▶ **TASK REQUIREMENTS**:
Could you print every one of the entries below verbatim, without changing a single character?

▶ **SUPPLIED DATA**:

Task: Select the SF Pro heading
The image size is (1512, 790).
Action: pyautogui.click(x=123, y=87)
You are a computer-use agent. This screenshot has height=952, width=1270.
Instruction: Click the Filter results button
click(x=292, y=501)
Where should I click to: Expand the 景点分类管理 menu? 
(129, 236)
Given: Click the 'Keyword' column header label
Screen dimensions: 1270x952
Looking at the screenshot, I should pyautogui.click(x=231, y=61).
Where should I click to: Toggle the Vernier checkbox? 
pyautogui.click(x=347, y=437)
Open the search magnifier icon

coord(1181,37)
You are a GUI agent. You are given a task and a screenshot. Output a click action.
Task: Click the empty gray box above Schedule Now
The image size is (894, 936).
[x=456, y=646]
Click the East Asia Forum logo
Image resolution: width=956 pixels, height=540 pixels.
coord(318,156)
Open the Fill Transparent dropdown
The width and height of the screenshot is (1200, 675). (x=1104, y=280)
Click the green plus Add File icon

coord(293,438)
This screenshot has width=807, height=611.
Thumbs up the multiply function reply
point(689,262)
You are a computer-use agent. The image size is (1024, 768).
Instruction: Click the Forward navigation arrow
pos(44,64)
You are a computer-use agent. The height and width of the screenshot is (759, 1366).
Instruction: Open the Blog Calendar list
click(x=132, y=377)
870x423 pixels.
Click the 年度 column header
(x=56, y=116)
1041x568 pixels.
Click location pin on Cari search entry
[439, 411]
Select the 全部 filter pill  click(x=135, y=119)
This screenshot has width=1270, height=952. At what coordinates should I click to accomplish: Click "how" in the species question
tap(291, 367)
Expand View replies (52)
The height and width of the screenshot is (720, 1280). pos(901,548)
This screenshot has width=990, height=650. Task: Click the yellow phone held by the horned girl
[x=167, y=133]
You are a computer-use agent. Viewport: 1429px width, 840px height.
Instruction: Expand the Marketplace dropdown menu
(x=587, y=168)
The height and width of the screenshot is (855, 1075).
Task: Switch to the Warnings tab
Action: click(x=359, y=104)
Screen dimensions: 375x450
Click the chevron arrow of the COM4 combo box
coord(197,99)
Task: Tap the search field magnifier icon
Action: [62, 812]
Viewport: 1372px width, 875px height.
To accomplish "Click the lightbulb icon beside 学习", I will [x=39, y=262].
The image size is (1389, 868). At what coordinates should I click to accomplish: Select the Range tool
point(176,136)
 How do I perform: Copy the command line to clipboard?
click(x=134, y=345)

▶ **WRITTEN SOLUTION**:
Task: Select the SF Pro heading
The image size is (1512, 790).
Action: pyautogui.click(x=123, y=87)
You are a computer-use agent. This screenshot has height=952, width=1270.
Instruction: Click the Filter results button
click(x=292, y=501)
Where should I click to: Expand the 景点分类管理 menu? 
(129, 236)
Given: Click the 'Keyword' column header label
Screen dimensions: 1270x952
Looking at the screenshot, I should pyautogui.click(x=231, y=61).
Where should I click to: Toggle the Vernier checkbox? 
pyautogui.click(x=347, y=437)
Open the search magnifier icon

coord(1181,37)
You are a GUI agent. You are given a task and a screenshot. Output a click action.
Task: Click the empty gray box above Schedule Now
The image size is (894, 936).
[x=456, y=646]
Click the East Asia Forum logo
Image resolution: width=956 pixels, height=540 pixels.
coord(318,156)
Open the Fill Transparent dropdown
The width and height of the screenshot is (1200, 675). (x=1104, y=280)
Click the green plus Add File icon

coord(293,438)
This screenshot has width=807, height=611.
Thumbs up the multiply function reply
point(689,262)
You are a computer-use agent. The image size is (1024, 768).
Instruction: Click the Forward navigation arrow
pos(44,64)
You are a computer-use agent. The height and width of the screenshot is (759, 1366).
Instruction: Open the Blog Calendar list
click(x=132, y=377)
870x423 pixels.
Click the 年度 column header
(x=56, y=116)
1041x568 pixels.
Click location pin on Cari search entry
[439, 411]
Select the 全部 filter pill  click(x=135, y=119)
This screenshot has width=1270, height=952. At what coordinates should I click to accomplish: Click "how" in the species question
tap(291, 367)
Expand View replies (52)
The height and width of the screenshot is (720, 1280). pos(901,548)
This screenshot has width=990, height=650. Task: Click the yellow phone held by the horned girl
[x=167, y=133]
You are a computer-use agent. Viewport: 1429px width, 840px height.
Instruction: Expand the Marketplace dropdown menu
(x=587, y=168)
The height and width of the screenshot is (855, 1075).
Task: Switch to the Warnings tab
Action: click(x=359, y=104)
Screen dimensions: 375x450
Click the chevron arrow of the COM4 combo box
coord(197,99)
Task: Tap the search field magnifier icon
Action: [62, 812]
Viewport: 1372px width, 875px height.
To accomplish "Click the lightbulb icon beside 学习", I will [x=39, y=262].
The image size is (1389, 868). At what coordinates should I click to accomplish: Select the Range tool
point(176,136)
 How do I perform: Copy the command line to clipboard?
click(x=134, y=345)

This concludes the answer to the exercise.